Eingebracht am: 07.03.2021

 

ch erhebe Einspruch gegen die geplante erneute Gesetzesänderung (Änderung EpiG und Covid-19 MG, 98ME), weil sie schon wieder einen Schritt weiter geht in Richtung kompletter Behördenwillkür. Unter dem Deckmantel, durch Rechtsklarheit mehr Freiheiten zu ermöglichen, werden unglaubliche Einschränkungen in die Grundrechte vorgenommen und Möglichkeiten zu haftähnlichen Maßnahmen und Haftstrafen im Eigentlichen angedroht auf Basis von undefinierten Bedrohungslagen, die zudem auf willkürlicher Datenerhebung (Testen von Gesunden mit erwiesen unadäquaten Mitteln) generiert werden.

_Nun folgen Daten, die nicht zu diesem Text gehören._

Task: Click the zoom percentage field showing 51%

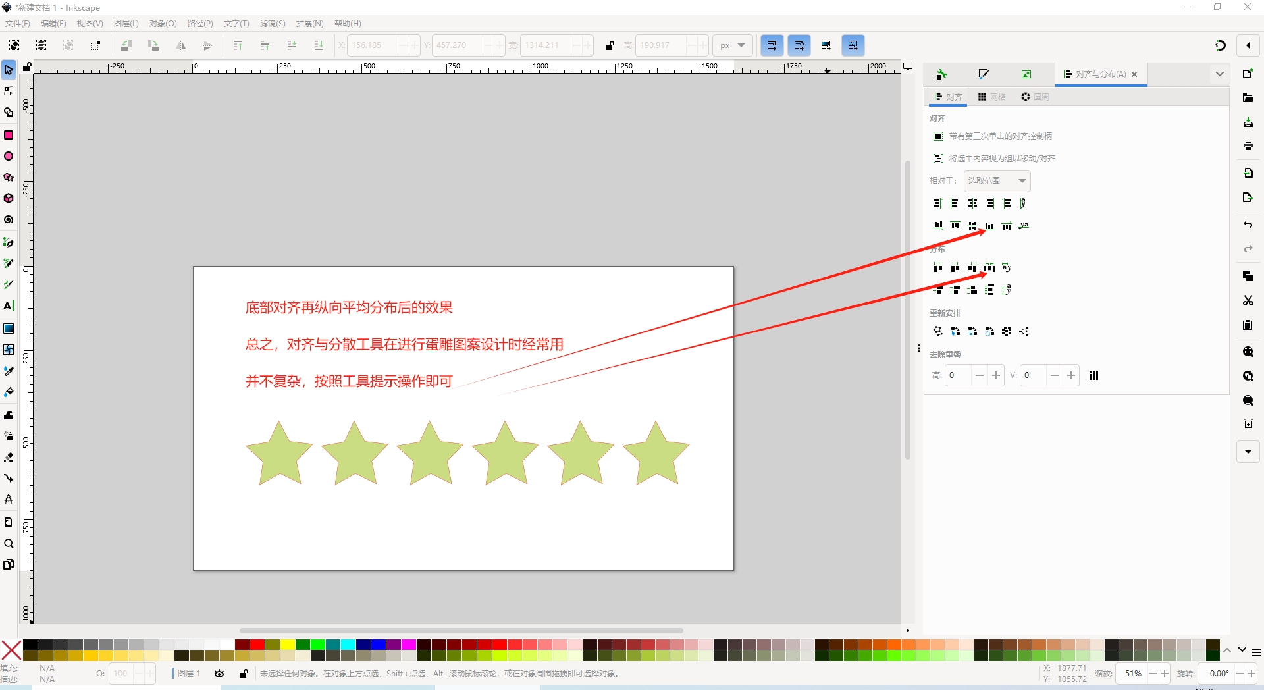Action: [1132, 674]
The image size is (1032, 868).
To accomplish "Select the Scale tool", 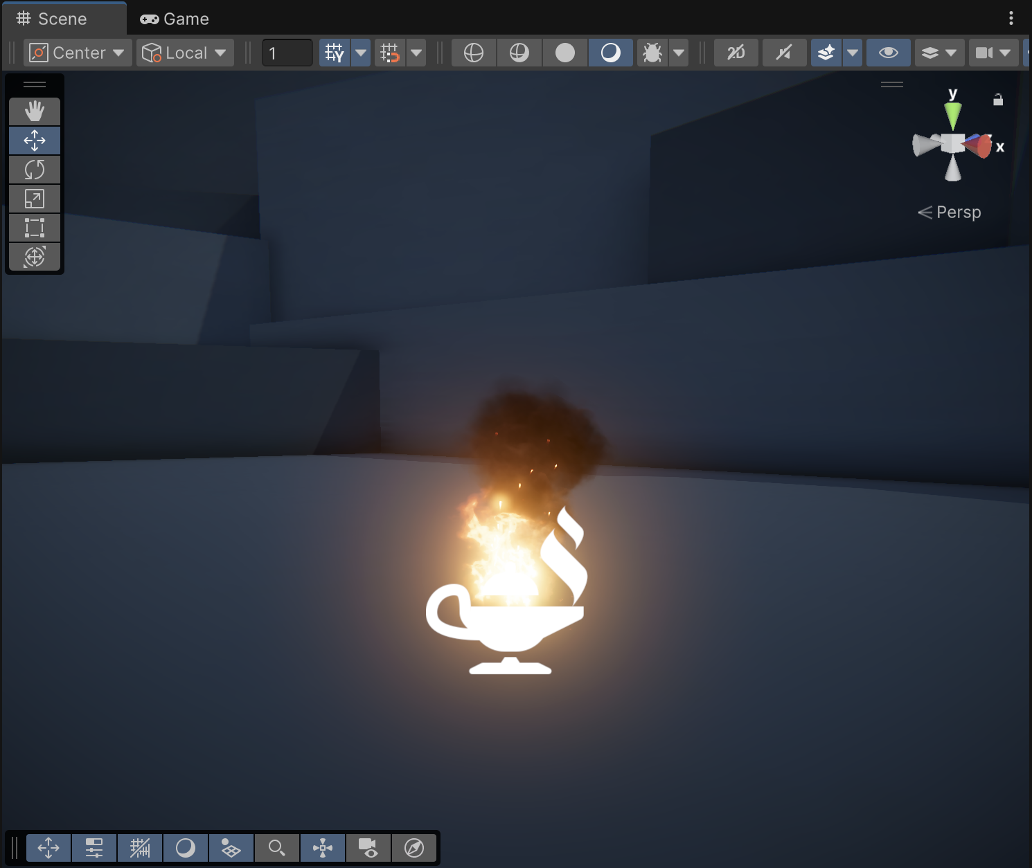I will (34, 199).

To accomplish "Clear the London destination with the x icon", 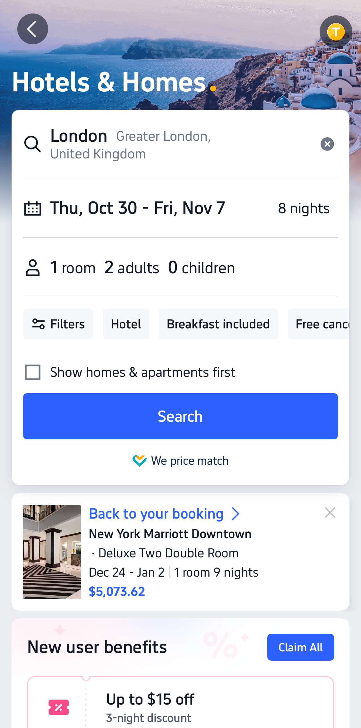I will point(327,144).
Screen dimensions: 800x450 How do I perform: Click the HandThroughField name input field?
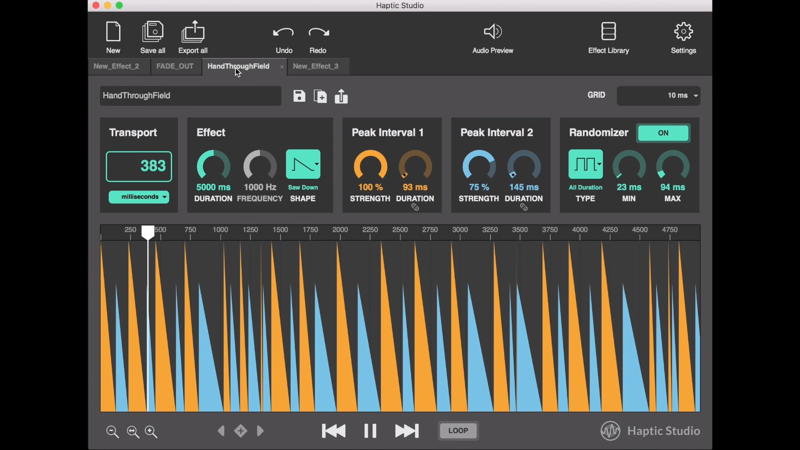point(190,96)
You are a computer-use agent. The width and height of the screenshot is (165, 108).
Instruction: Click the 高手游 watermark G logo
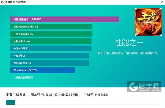133,87
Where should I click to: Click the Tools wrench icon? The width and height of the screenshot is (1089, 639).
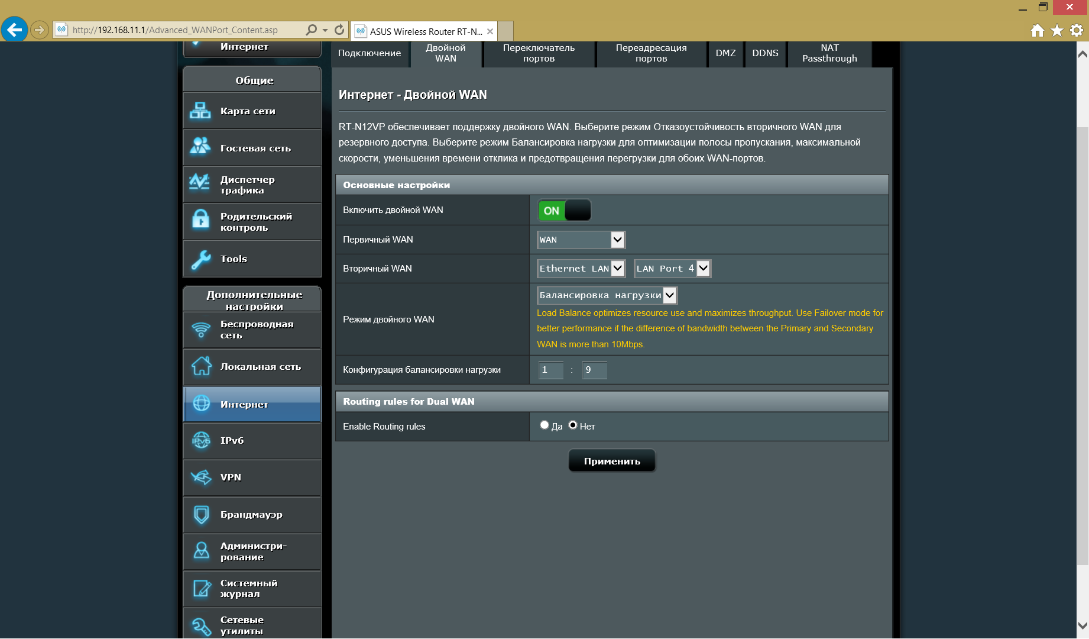pos(200,259)
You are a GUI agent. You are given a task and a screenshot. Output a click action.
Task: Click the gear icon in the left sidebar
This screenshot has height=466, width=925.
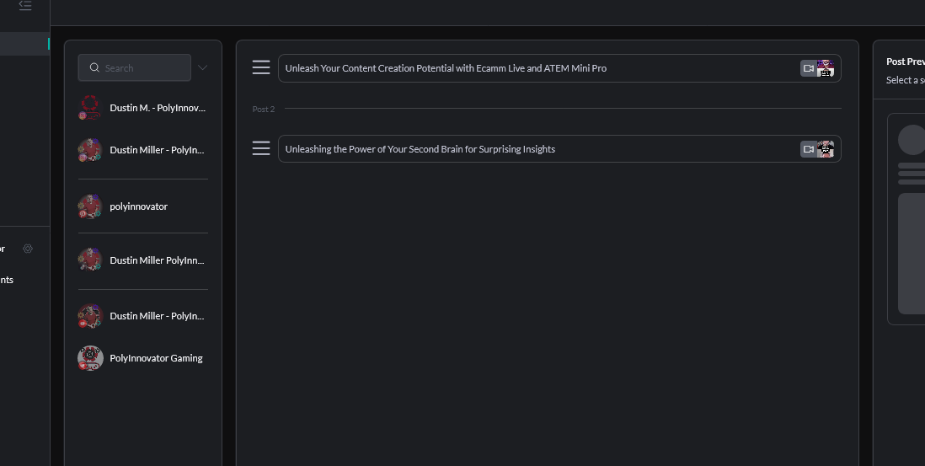[28, 249]
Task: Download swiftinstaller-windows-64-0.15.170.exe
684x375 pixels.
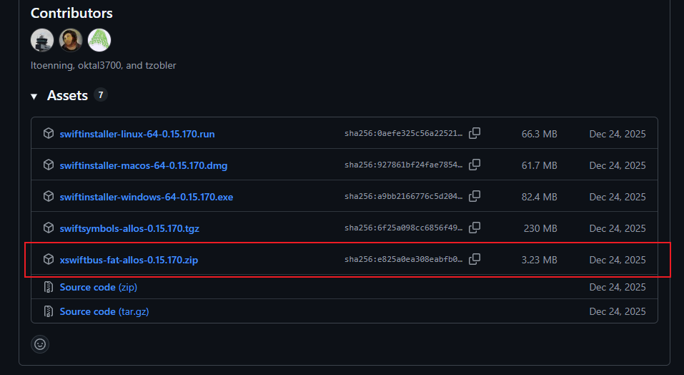Action: [x=146, y=197]
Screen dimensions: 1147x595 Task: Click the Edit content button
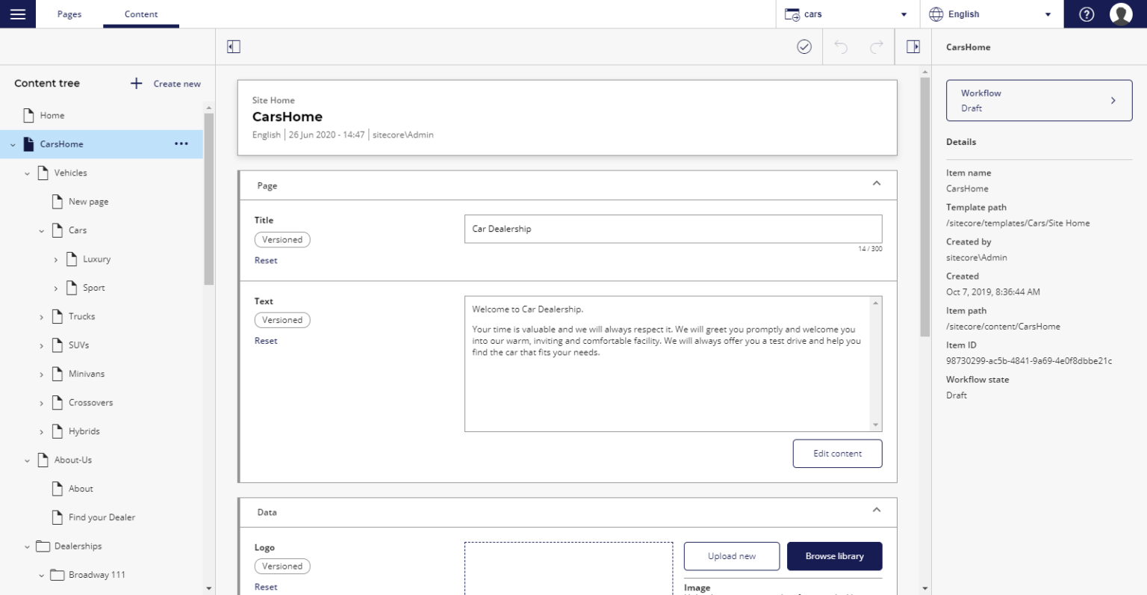click(x=837, y=454)
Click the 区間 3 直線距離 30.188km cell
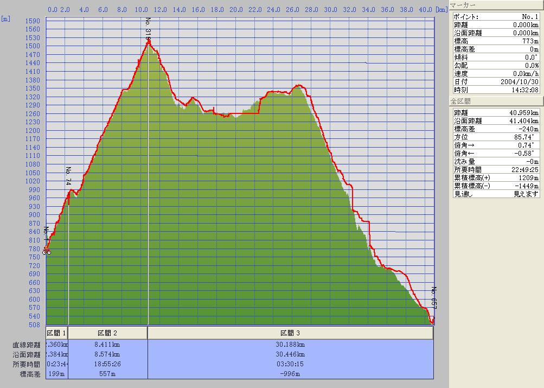Viewport: 544px width, 388px height. [290, 345]
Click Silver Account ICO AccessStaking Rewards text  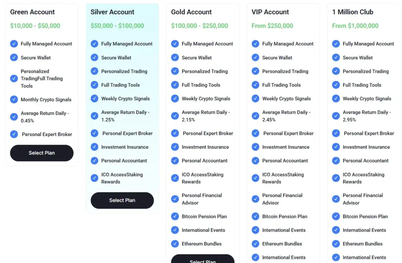coord(122,178)
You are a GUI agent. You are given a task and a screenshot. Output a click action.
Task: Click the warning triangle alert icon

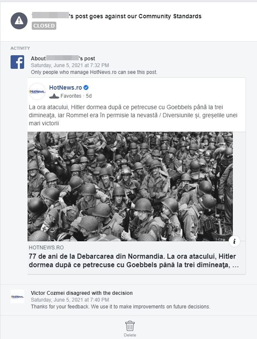19,21
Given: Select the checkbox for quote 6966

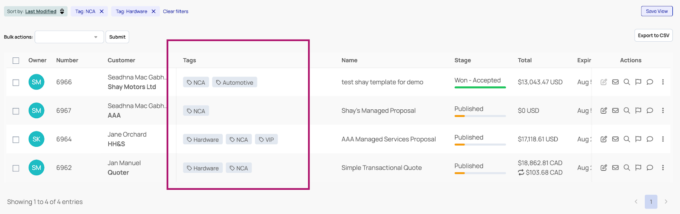Looking at the screenshot, I should (16, 83).
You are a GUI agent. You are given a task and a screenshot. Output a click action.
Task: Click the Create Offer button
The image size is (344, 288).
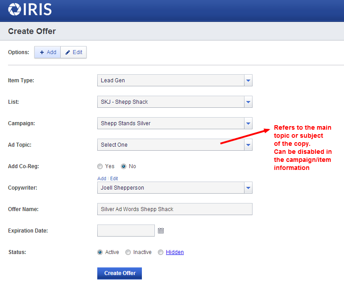120,273
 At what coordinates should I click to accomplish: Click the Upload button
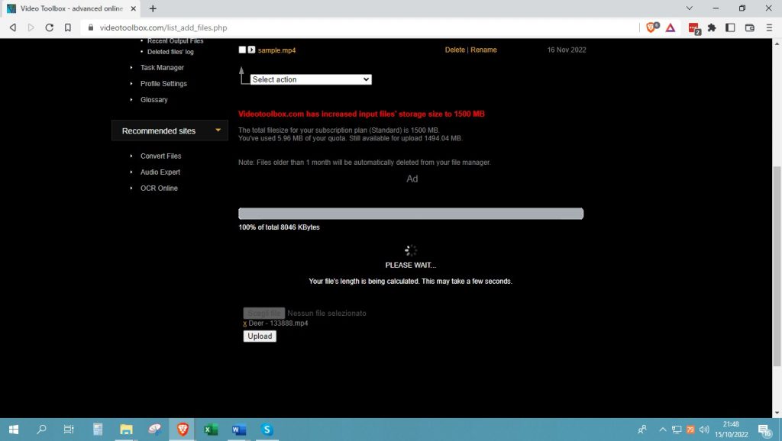tap(259, 336)
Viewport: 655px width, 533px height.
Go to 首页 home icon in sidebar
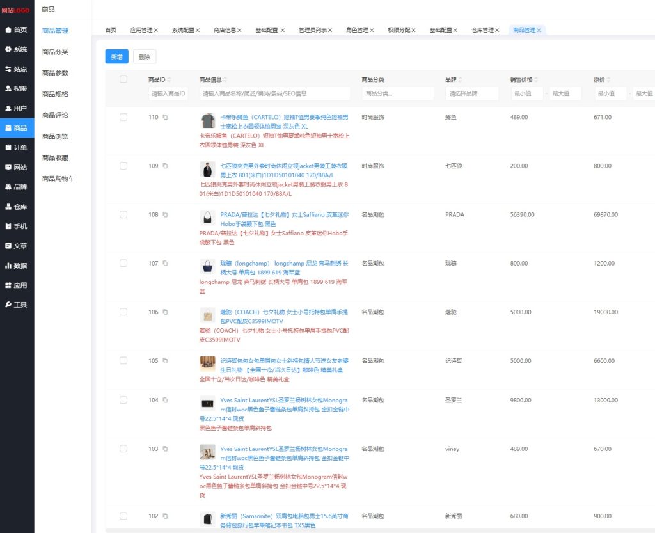click(8, 29)
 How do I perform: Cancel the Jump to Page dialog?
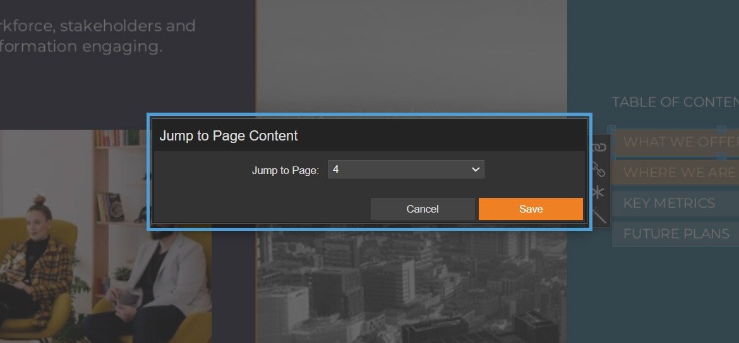[422, 209]
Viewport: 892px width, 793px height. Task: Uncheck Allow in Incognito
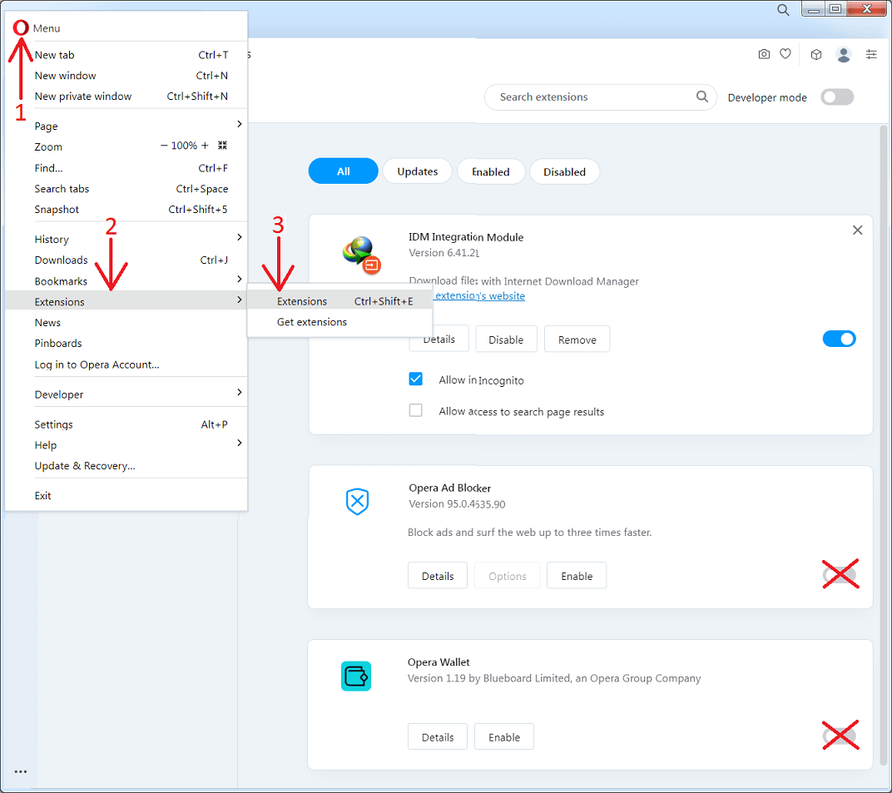pos(415,379)
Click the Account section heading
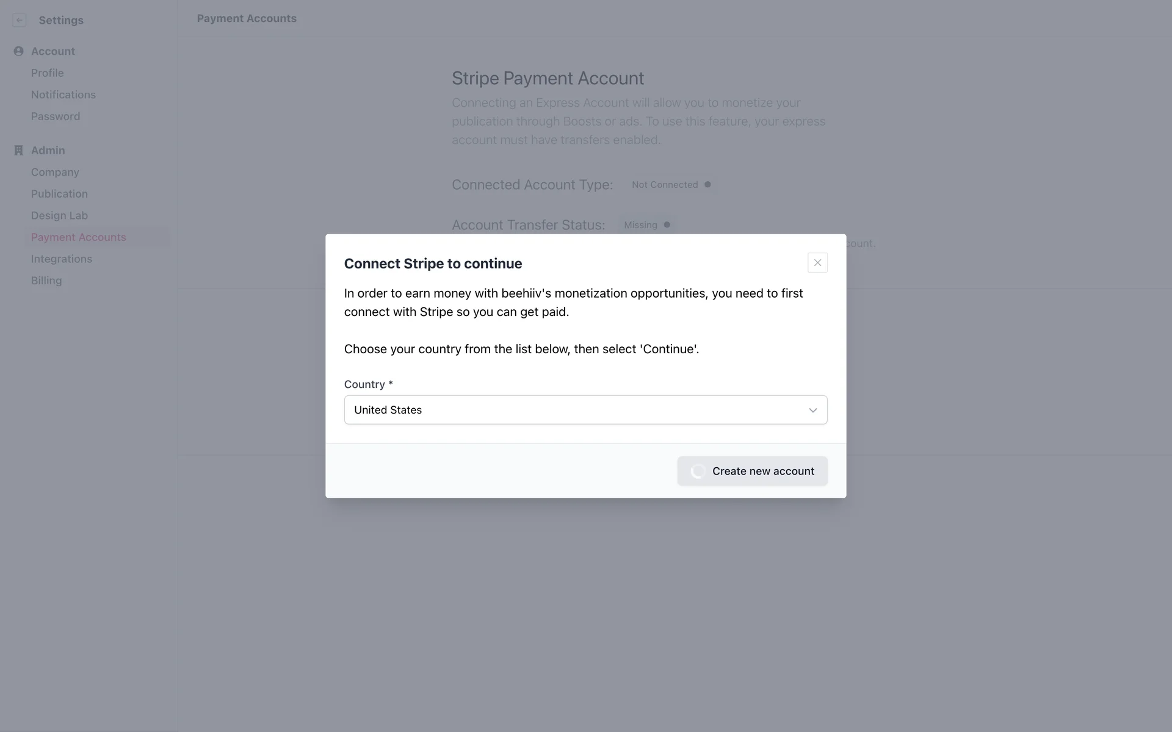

Die Festsetzung einer Bewilligungspficht für Versammlungen ab 4 Personen ist so grotesk wie asozial. Bewohnern von Heimen weiter die Möglichkeiten von Besuchen einzuschränken ist menschenverachtend. Eine Testpflicht ist Ausdruck eines haltlosen Despotismus und ein Angriff auf die körperliche Unversehrtheit. Sie zeigt endgültig den Willen der Politik, Andersdenkende nicht nur zu diskriminieren, sondern sie auszustoßen.

Es ist beschämend, dass Gremien eines Staates, der sich demokratisch nennt, dermaßen schamlos die neuzeitliche Errungenschaft eines Staates als Gemeinschaft von mündigen, selbstbestimmten und teilhabenden Bürgern mit Füßen tritt.